Trace visualization displays complete agent workflows. See exactly what tools got called, which models were used, and where time was spent. This makes optimization straightforward—fix the slowest parts first.
Cost tracking shows spending per agent, per user, and over time. Identify expensive operations and optimize them. Set budgets and get alerts when spending exceeds thresholds.
Security and Access Management
Built-in authentication supports standard identity providers. Users authenticate once and access all agents they're permitted to use. Agent-level permissions control which users can access which capabilities.
SOC 2 certification and GDPR compliance are handled at the platform level. Data encryption, access logging, and retention policies work out of the box. This reduces compliance burden significantly.
Flexible Model Access
MindStudio provides access to over 200 AI models without managing API keys or accounts. Switch between models without code changes. The platform handles routing to appropriate models based on your configuration.
This multi-model approach enables optimization strategies that would require significant infrastructure investment otherwise. Use cheap models for simple tasks and expensive models for complex ones—the platform handles it.
Best Practices for Production Deployments
Getting multiple agents into production requires attention to operational details that aren't obvious until you're already live.
Start Small and Scale Gradually
Don't launch all agents simultaneously. Deploy one agent, monitor its behavior, understand its resource requirements, then add the next. This incremental approach reveals issues before they affect multiple systems.
Begin with lower-risk agents. A document summarization agent causes less damage if it fails than a customer-facing chat agent. Learn on low-stakes agents before deploying critical ones.
Set conservative resource limits initially. It's easier to increase limits than recover from resource exhaustion that affects all agents. Monitor actual usage and adjust based on data.
Implement Comprehensive Error Handling
Agents fail in ways traditional software doesn't. Model APIs timeout, tool executions return unexpected data, reasoning loops hit limits. Every failure mode needs handling.
Implement retry logic with exponential backoff for transient failures. Some operations succeed on second attempt, especially API calls that hit rate limits.

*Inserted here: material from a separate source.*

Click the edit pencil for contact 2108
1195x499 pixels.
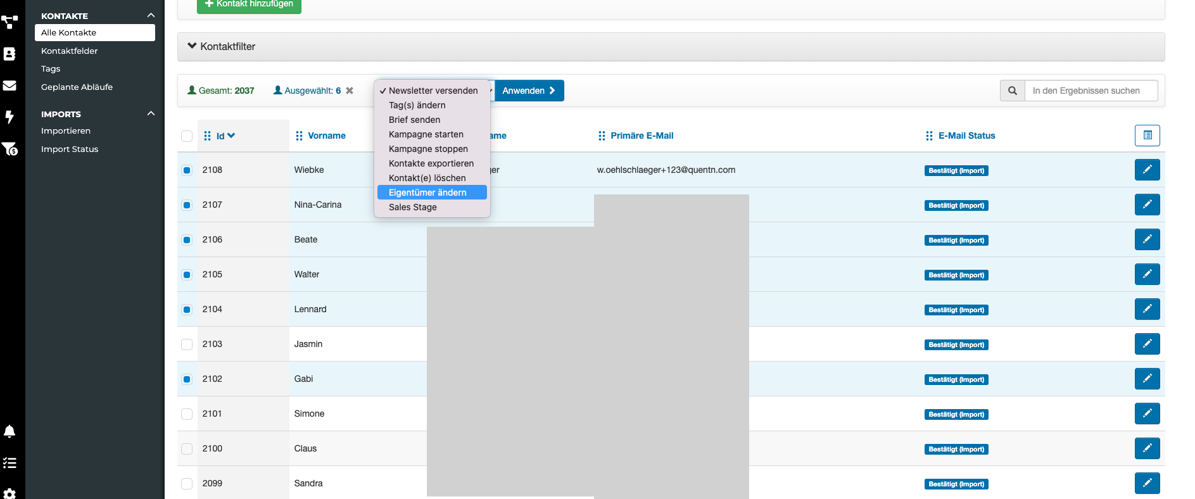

Circuit breakers prevent cascading failures. If a tool consistently fails, stop calling it temporarily. This prevents wasting resources on operations that won't succeed.
Graceful degradation maintains functionality when components fail. If context retrieval fails, agents can still respond based on conversation history. If a preferred model is unavailable, use a fallback model.
Maintain Agent Versioning
Agent behavior changes as you modify prompts, tools, or models. Version control for agents enables rollback when changes cause problems.
Tag agent versions with meaningful identifiers. Track which version is deployed in production. Log agent version with every request for traceability.
Implement canary deployments for changes. Route a small percentage of traffic to new versions, monitor performance, gradually increase traffic if metrics look good. This catches problems before they affect all users.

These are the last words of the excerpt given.